“I just came up here to see Jack and get away from home and now I feel guilty about some tragic crime that happened to somebody I’d never heard of yesterday at this time,” Charlie confided. “Pretty soon that guilt will convince me I did have something to do with it. It’s depressing.” But having said that, she felt better for it and could almost see the empathy radiating from the warm features of the girl beside her.

  “Come on up to my place for a cup of tea. Must be awful having no one to talk to.” Paige reached for an expensive mountain bike leaning against the porch and wheeled it along as they walked. “I can imagine how you must feel, but don’t be too hard on us. It’s easier to suspect a stranger. And it’s scary to think it might have been one of us. We’ll all get ourselves sorted out once we get over the shock.”

  Paige Magill lived on the second terrace. Her little flower shop and greenhouse was called the Dream Emporium and was really more of a glass-wrap addition built around three sides of a small house. She lived in three gloomy rooms and a bath at the back. But a deck had been jerry-built onto one end of the greenhouse and it was here they brought their tea.

  “Dream Emporium is a funny name for a florist shop,” Charlie thought aloud and then hoped she hadn’t been rude.

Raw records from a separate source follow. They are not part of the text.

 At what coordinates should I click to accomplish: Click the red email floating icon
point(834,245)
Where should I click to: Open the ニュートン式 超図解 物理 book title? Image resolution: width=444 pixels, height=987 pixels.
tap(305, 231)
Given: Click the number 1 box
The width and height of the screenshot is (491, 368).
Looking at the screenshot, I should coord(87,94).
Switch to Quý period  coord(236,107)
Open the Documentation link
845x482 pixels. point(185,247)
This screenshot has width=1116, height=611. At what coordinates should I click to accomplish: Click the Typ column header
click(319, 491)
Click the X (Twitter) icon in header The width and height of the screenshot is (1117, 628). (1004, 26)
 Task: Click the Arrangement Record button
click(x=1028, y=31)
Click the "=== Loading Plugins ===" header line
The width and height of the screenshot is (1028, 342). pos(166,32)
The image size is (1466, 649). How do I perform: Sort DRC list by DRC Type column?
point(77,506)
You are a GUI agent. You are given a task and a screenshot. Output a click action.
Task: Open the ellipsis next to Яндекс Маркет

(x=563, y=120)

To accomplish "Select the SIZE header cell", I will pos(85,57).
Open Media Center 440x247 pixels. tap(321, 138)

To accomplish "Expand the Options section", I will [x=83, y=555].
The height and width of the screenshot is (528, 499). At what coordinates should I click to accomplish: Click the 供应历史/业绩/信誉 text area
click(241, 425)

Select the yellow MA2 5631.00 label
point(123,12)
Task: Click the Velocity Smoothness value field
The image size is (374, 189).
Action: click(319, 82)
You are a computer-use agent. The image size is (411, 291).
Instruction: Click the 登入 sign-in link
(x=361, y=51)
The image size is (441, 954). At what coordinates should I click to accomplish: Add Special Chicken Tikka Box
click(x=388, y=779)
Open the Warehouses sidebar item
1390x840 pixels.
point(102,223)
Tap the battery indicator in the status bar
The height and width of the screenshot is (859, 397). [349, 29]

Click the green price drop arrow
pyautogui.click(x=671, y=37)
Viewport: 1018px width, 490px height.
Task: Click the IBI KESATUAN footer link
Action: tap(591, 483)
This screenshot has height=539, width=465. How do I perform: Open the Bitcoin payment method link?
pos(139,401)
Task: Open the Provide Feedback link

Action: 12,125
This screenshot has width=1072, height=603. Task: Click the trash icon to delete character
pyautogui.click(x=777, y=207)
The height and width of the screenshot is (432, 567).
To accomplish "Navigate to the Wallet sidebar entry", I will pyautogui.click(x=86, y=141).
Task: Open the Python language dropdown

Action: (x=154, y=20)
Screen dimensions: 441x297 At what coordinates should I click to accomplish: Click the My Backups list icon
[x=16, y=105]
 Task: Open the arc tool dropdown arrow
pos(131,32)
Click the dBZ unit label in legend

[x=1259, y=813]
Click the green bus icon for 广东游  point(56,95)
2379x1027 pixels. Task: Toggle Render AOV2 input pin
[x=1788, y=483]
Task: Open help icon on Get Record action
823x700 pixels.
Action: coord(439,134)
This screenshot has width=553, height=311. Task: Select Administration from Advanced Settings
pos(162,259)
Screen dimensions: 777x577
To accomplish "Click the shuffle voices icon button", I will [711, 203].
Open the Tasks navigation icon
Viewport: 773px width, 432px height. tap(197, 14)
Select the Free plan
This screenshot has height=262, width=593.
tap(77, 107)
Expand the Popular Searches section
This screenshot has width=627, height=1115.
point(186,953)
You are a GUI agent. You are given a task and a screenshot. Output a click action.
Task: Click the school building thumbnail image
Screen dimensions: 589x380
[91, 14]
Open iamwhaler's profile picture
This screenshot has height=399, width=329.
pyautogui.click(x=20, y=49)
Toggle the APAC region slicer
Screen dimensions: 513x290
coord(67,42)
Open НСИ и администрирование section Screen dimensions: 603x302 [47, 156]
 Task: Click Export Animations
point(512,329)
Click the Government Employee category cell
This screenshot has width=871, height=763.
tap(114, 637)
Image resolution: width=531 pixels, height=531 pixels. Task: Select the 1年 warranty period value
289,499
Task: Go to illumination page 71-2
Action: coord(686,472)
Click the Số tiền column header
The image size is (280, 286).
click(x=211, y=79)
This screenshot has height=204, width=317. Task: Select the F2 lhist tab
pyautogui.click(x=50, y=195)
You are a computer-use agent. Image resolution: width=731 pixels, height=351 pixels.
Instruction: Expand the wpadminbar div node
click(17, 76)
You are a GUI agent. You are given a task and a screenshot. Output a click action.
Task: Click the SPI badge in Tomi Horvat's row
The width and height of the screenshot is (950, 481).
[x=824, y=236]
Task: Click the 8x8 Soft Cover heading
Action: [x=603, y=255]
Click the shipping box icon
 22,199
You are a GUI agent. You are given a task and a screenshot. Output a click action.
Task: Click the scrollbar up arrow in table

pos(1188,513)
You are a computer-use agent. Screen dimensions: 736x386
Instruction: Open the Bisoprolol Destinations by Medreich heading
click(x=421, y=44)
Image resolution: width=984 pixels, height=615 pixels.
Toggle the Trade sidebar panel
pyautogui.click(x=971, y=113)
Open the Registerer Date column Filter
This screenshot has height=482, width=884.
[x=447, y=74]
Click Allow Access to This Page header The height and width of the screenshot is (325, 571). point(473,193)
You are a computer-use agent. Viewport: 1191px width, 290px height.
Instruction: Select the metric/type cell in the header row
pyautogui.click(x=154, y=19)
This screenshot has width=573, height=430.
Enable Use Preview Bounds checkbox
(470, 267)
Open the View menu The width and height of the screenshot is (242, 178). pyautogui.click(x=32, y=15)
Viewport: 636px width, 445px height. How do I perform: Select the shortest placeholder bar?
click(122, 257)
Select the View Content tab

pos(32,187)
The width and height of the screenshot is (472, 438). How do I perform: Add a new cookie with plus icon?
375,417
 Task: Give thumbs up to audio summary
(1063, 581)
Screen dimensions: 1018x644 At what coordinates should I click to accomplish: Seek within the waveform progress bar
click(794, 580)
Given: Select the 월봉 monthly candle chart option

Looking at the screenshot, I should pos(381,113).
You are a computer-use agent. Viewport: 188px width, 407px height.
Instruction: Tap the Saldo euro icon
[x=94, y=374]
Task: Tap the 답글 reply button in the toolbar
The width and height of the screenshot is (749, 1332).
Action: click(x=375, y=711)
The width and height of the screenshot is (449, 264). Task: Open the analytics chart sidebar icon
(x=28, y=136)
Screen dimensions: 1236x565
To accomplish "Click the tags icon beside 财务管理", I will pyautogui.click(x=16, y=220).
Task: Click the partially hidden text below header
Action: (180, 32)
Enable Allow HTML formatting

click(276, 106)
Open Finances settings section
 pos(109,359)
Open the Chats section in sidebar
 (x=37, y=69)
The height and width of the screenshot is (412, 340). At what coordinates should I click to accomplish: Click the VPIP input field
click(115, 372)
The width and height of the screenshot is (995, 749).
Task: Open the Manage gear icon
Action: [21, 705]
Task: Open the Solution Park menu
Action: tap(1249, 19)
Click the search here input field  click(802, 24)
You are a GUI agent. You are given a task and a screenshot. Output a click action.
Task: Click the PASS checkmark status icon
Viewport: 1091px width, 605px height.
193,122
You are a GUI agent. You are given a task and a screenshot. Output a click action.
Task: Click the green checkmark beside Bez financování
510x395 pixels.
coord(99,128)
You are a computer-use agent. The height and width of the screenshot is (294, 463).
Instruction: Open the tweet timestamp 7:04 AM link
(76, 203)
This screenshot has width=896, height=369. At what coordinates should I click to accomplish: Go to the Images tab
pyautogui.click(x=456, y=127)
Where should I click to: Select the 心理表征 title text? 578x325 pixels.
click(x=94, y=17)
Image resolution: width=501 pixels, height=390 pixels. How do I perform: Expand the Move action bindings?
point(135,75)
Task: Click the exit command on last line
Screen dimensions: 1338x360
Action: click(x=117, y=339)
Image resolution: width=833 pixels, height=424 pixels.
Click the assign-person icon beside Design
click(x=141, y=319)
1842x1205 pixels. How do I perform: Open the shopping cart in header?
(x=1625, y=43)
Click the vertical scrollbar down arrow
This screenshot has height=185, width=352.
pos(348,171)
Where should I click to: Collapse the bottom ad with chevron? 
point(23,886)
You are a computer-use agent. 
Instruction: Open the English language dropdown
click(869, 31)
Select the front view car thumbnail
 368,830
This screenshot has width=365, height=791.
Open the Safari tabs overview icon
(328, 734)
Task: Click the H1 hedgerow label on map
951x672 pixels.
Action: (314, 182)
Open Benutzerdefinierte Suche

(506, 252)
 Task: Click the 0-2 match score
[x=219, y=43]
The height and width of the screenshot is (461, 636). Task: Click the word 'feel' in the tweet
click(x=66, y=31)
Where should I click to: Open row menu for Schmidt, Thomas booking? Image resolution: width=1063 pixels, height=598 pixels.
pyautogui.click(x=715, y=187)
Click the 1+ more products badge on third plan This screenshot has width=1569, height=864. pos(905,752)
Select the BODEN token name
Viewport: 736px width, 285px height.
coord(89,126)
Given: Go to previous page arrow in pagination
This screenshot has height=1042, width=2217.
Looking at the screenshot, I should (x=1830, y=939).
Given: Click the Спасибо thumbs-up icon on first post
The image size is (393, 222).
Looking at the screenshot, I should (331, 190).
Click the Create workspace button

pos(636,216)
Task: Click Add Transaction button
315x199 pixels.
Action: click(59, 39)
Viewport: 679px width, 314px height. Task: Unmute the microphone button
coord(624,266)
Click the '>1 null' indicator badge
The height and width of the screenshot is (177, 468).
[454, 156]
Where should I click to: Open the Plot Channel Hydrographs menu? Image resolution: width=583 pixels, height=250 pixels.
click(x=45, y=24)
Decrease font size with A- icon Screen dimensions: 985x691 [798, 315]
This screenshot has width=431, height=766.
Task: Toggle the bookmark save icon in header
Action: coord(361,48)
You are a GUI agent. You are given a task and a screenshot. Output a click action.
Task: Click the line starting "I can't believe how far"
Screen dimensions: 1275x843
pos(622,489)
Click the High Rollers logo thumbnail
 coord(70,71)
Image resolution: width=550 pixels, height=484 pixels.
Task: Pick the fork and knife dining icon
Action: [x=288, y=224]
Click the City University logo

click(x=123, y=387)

She wanted more than sympathy from this woman, she wanted information.

  “I do dream counseling too.” Paige shrugged, rolled her eyes, grimaced. “And I keep Jack’s books for the Earth Spirit.” She pulled her knees up to hug them, setting her heels into the metal mesh of her rusting deck chair. “And I help Brother Dennis with his seminars and workshops. And I get a small monthly allotment from my grandmother’s estate.” She offered up her financial status without embarrassment. “Anything to survive and be able to stay here at the point.”

  Under an endless expanse of clean sky the Pacific broke in four or five hypnotic foam lines before rolling up onto the beach. Sea gulls skipped in and out harvesting what the waves left behind.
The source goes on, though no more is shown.